About the JC02-88 Trial
The JC02-88 study is a Phase 2, randomized, sham-controlled trial designed to assess the safety, tolerability, and efficacy of jCell in patients with RP. Key features of the trial include:
- Dose: A single injection of 8.8 million cells, representing a 50% increase compared to prior studies.
- Patient population: Up to 60 participants, aged 18–60, with any genetic subtype of RP who meet defined eligibility criteria.
- Design: Patients will be randomized to receive either jCell or a sham injection.
- Primary endpoints: Safety and tolerability.
- Secondary endpoints: Changes in visual function, including visual acuity, visual fields, and patient-reported outcomes over six months.
- Trial site: All patients will be treated at the UC Irvine Gavin Herbert Eye Institute, a leading center for ophthalmic research and care.
Following completion of the JC02-88 trial, an extension study is planned. This will enable long-term monitoring of outcomes and ensure that patients originally randomized to the sham control arm are given the opportunity to receive jCell treatment.
Additional information about trial enrollment can be found at www.jcyte.com/JC02-88-study.
Collaboration and Support
The JC02-88 trial has been made possible through the contributions of several key collaborators and supporters, including:
- The Gavin Herbert Eye Institute (University of California, Irvine): Serving as the exclusive treatment site, bringing deep expertise in retinal research and patient care.
- The UCI GMP Facility: Providing state-of-the-art manufacturing for cell therapy products.
- Lexitas: Offering clinical development support and trial management expertise.
- The California Institute for Regenerative Medicine (CIRM): Funding support that has been instrumental in advancing jCyte’s program from early research to clinical development.
These partnerships underscore the collaborative effort required to move novel regenerative therapies from the laboratory to the clinic.
The Broader Context: Regenerative Medicine for Retinal Diseases
jCyte’s progress reflects a larger trend within ophthalmology and regenerative medicine. While gene therapies, optogenetics, and retinal prosthetics each represent promising approaches, cell-based therapies such as jCell offer a uniquely broad application because they do not rely on targeting specific genetic mutations.
Other groups are exploring retinal pigment epithelium (RPE) transplantation and stem cell-derived photoreceptor replacement. However, jCell is distinct in its allogeneic approach, scalable manufacturing, and minimally invasive delivery method.
If successful, jCyte’s therapy could serve as a template for treating other degenerative eye diseases, potentially extending beyond RP to conditions such as Usher syndrome, Leber congenital amaurosis, and even age-related macular degeneration.
The launch of the JC02-88 trial is a pivotal step toward providing a functional treatment for patients with retinitis pigmentosa.
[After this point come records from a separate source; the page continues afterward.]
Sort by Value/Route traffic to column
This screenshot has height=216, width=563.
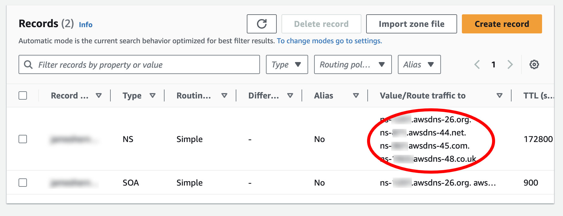tap(499, 95)
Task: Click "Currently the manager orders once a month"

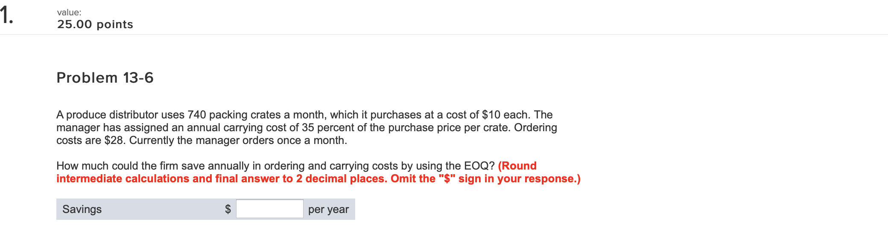Action: (238, 140)
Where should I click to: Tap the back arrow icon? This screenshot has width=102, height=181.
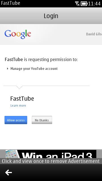pos(9,173)
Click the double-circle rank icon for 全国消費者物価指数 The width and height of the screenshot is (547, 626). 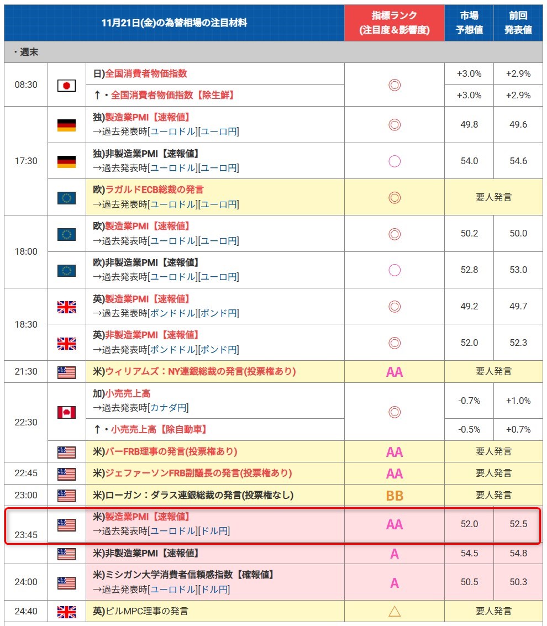[x=394, y=85]
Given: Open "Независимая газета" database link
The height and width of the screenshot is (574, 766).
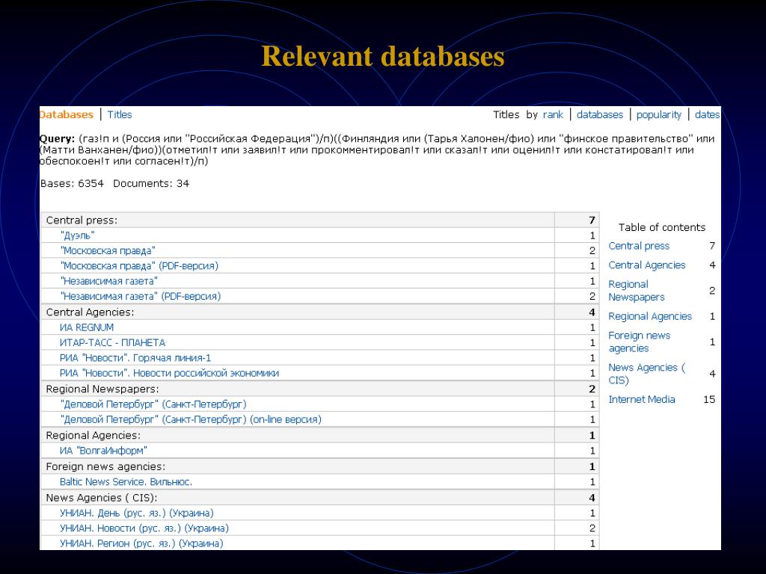Looking at the screenshot, I should coord(109,281).
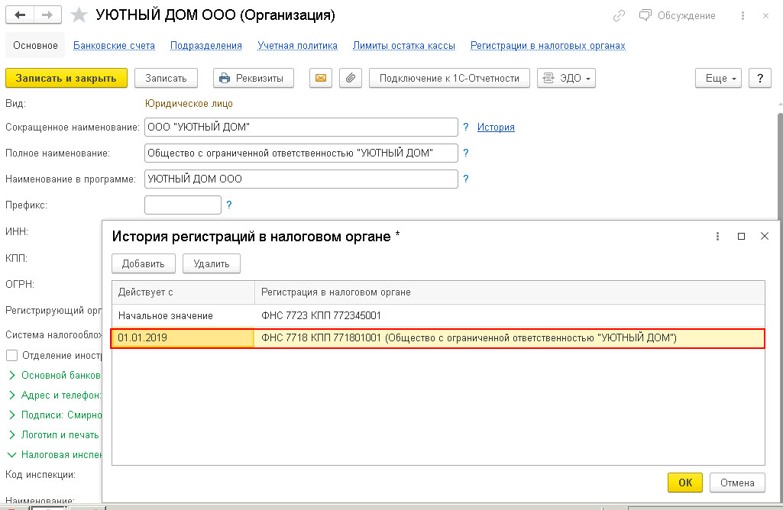Click the forward navigation arrow
783x510 pixels.
47,15
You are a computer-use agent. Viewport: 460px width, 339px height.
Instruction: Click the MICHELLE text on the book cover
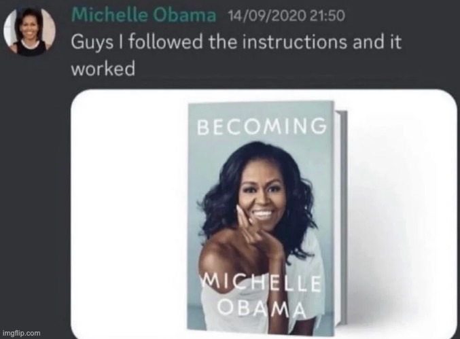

By combining innovative science, strong clinical trial design, and collaboration with leading research institutions, jCyte is positioning itself at the forefront of retinal regenerative medicine.
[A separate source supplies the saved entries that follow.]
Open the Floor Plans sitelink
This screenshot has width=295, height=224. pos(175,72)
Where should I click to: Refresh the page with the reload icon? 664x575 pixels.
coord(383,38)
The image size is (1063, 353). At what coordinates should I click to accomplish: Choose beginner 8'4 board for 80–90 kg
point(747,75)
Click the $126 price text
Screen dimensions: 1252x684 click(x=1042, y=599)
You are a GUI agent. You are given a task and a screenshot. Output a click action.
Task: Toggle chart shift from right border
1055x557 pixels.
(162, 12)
For patients living with RP—many of whom have faced a lifetime of uncertainty and limited therapeutic options—the progress of jCell represents more than scientific advancement; it represents renewed hope.
As results from the JC02-88 trial emerge in the coming years, the ophthalmology community will be watching closely. If the therapy delivers on its promise, it could redefine the standard of care for RP and lay the foundation for broader applications of cell-based therapies in vision restoration.
About jCyte, Inc.
jCyte, Inc. is a late-stage clinical biotechnology company dedicated to developing transformative therapies for retinal diseases. Founded with the mission of harnessing the potential of cell-based treatments to address the unmet needs of patients with inherited retinal disorders, the company is advancing jCell as its lead program. Headquartered in Newport Beach, California, jCyte collaborates with academic, clinical, and funding partners worldwide to drive innovation in vision restoration.